He said that while some mainstream media organisations were doing a good job, others were doing what the Indonesian government would want them to do and not report on the atrocities faced by West Papuans.
“One of the great failures of the free press, so to speak, has been a complete blackout of the issue of West Papua for too long. And that's why shows such as Te Karere and Radio New Zealand with some of the reporters like Koroi Hawkins and Johnny Blades - you do a really good function of calling attention to some of the greatest concerns and sufferings of people.”
Tere Harrison believed journalists in West Papua who were trying to report on the Indonesian military and police brutality have been completely censored.
“Kua herea te ao pāpāho i West Papua, i Indonesia. Nā te ringa tūkino o Indonesia kua herea - kua herea te waha, kua herea te kakī, ēngari i Aotearoa nei kāore he paku herehere, ēngari kei te noho ngū te ao pāpāho.”
(“The media in West Papua, and also Indonesia, has its hands tied by the abusive hand of the Indonesian government, they've been heavily censored. But here in NZ we have the opposite situation and mainstream media is doing nothing about reporting on it.”)
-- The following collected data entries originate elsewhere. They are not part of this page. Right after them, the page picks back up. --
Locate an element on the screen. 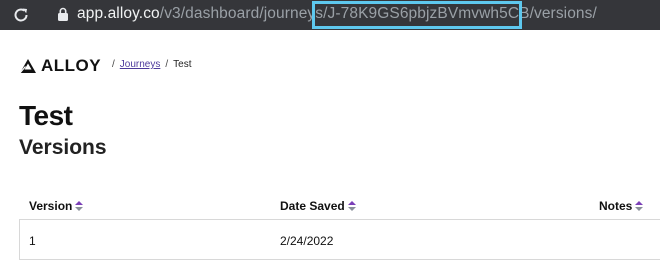 The height and width of the screenshot is (265, 660). table-header: Version Date Saved Notes is located at coordinates (340, 206).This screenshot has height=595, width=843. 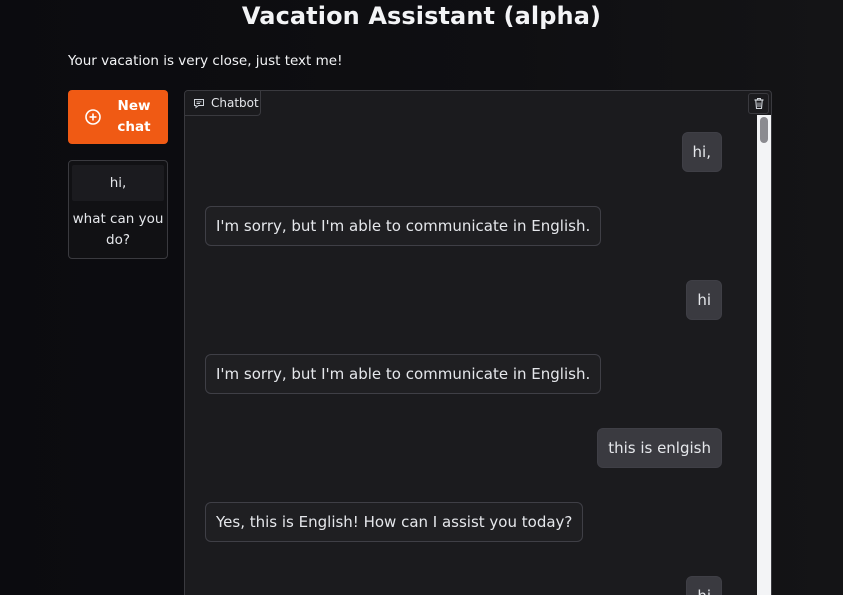 I want to click on clear-chat-button, so click(x=758, y=104).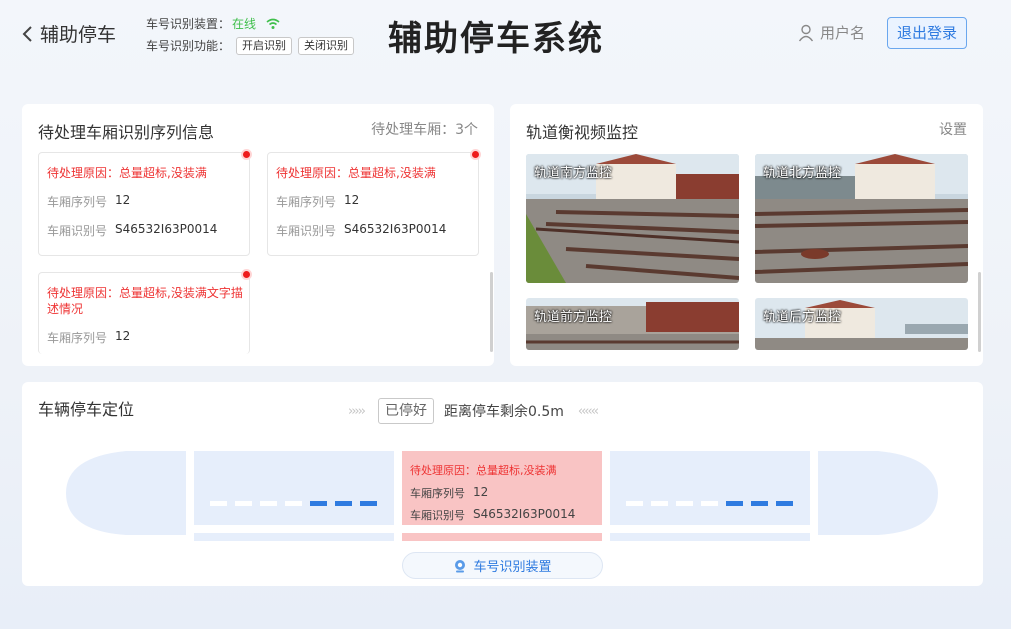 The width and height of the screenshot is (1011, 629). Describe the element at coordinates (574, 318) in the screenshot. I see `camera-label: 轨道前方监控` at that location.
In an attempt at appearing to be more transparent, John Key told ONE News the Indonesian government had actually instigated the conversation about human rights.
“So we raised the issue of human rights, in fact they raised the issue of West Papua proactively with us. They're actually keen for us to understand what's happening there and the issues. They did raise the point quite specifically about human rights and said, look, if there are specific issues with human rights then they take up those issues, investigate them and make sure that they're not repeated,” Mr Key said.
It’s understood the leader of the United Liberation Movement for West Papua, Benny Wenda, who lives in exile in the United Kingdom, will be coming to New Zealand next month to talk to politicians about the issue of human rights breaches in West Papua.
The last time Mr Wenda visited New Zealand in 2013, he was blocked by the government from making a speech at Parliament. Some opposition MPs then accused the government of not wanting to upset the Indonesian government, an important trading partner.